The rise of China as a global leader has also given rise to techno-nationalism across the globe.There is a Japanese slogan kagakugijutsurikkok (nation-building by science and technology) which almost equals to techno-nationalism. PM Modi’s ‘Made in India’ project to push for indigenous production in technology is a manifestation of this techno-nationalism. The latest test of ASAT (anti-satellite) missile which was laced with the rhetoric of ‘national pride’ and ‘progress’ is a clear case of techno-nationalism.Though techno-nationalism is associated with restricted transfer of technology which India clearly lacks because all of its strategic technology is imported but the government has still showed it techno-nationalist inclinations by attempting to leverage techno-globalism to get home innovation under ‘Made in India’ project. Hindu nationalists’ love for technology was at full display at the 102nd edition of the Indian Science Congress in January, 2015 where they made some egregious claims related discoveries and inventions in India. It was at the inaugural function that Union Health Minister Dr. Harsh Vardhan claimed that India had given the world algebra and the Pythagoras's Theorem. A presentation given by Captain Anand J Bodas claimed that a sage in India during Vedic-age had invented a 30 engine, 200-foot plane that could fly forwards, backwards and sideways and even hover in mid-air.
All in all, Hindutva in India is kind of nationalism which brings together politics of imagination, insecurity, cultural transformation, and social mobilization in a manner that generates fear but at the same time allows for the myth of tolerant Hindus to go unchallenged. It has been successful in conjuring up the image of a peaceful Hindu Self vis-à-vis the threatening minority.Couching itself in cultural terms, Hindu nationalism is essentially a political movement seeking to purify culture and transform society in India. The capturing of the state is seen as a means to an end- the creation of a Hindu Rashtra.

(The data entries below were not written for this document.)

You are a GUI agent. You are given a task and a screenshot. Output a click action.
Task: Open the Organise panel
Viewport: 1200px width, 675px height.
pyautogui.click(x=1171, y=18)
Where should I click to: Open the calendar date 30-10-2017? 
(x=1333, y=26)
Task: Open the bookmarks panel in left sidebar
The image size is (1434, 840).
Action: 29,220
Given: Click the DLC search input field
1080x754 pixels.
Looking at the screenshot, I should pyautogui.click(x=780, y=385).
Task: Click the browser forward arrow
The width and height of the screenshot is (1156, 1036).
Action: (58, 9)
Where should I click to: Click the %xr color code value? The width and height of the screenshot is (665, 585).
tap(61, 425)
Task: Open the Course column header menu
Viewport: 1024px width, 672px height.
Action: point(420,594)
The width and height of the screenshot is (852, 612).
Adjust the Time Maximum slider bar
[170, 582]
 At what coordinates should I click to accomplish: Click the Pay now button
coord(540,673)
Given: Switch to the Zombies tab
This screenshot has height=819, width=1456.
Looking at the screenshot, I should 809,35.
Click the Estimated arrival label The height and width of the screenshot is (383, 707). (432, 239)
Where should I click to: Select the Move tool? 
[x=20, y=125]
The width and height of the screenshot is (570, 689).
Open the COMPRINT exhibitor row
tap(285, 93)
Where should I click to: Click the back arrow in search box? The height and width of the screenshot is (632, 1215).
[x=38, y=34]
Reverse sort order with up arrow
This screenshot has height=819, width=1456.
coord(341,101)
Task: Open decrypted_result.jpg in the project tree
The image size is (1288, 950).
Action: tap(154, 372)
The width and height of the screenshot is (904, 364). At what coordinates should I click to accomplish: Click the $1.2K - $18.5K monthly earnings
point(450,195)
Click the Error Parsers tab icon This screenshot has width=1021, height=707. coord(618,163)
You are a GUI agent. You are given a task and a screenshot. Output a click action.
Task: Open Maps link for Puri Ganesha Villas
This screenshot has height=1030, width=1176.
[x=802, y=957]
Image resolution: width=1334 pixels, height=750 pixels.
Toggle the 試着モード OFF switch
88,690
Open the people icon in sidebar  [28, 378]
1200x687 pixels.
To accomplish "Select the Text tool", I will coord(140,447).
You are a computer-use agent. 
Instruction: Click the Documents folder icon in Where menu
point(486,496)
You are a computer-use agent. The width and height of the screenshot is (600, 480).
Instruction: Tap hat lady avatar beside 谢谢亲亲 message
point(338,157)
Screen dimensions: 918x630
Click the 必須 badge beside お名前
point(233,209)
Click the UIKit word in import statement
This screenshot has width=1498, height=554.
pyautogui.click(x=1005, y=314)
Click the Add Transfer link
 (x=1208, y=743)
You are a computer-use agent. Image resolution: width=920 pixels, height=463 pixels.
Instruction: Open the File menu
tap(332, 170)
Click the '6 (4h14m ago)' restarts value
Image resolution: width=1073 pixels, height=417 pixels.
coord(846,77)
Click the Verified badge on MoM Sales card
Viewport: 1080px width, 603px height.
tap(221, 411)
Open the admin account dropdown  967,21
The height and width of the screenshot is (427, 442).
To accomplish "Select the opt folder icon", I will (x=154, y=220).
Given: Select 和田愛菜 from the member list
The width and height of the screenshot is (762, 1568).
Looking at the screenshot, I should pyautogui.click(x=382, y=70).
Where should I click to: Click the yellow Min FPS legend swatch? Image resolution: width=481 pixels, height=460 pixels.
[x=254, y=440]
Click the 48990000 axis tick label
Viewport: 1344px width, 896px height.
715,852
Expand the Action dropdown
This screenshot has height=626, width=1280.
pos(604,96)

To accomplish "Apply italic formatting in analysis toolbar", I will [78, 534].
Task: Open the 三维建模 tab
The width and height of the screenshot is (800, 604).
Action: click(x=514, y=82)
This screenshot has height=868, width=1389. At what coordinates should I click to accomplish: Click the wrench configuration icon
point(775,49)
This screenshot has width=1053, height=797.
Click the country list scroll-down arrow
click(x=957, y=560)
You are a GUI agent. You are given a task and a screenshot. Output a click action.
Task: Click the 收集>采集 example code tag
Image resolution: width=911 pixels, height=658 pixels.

There is no gainsaying that the disease of nationalism has gone global and at most places it has degenerated into authoritarianism.What we see is more and more people arguing against democracy, more and more people who are looking to restrict freedom of the press, and we see more intolerance, more tribal divisions, more ethnic divisions, and religious divisions and more violence.
If we don’t stand up for globalism, tolerance and moderation and respect for others, if we begin to doubt ourselves and all that we have accomplished, then much of the progress that we have made will be lost and eventually we will have war and conflict. Sooner or later the societies will break down. We must reject those appealing to religion, appealing to fear, pitting one group against another, telling people that order and security will be restored if it weren't for those who don't look like us or don't sound like us or don't pray like we do.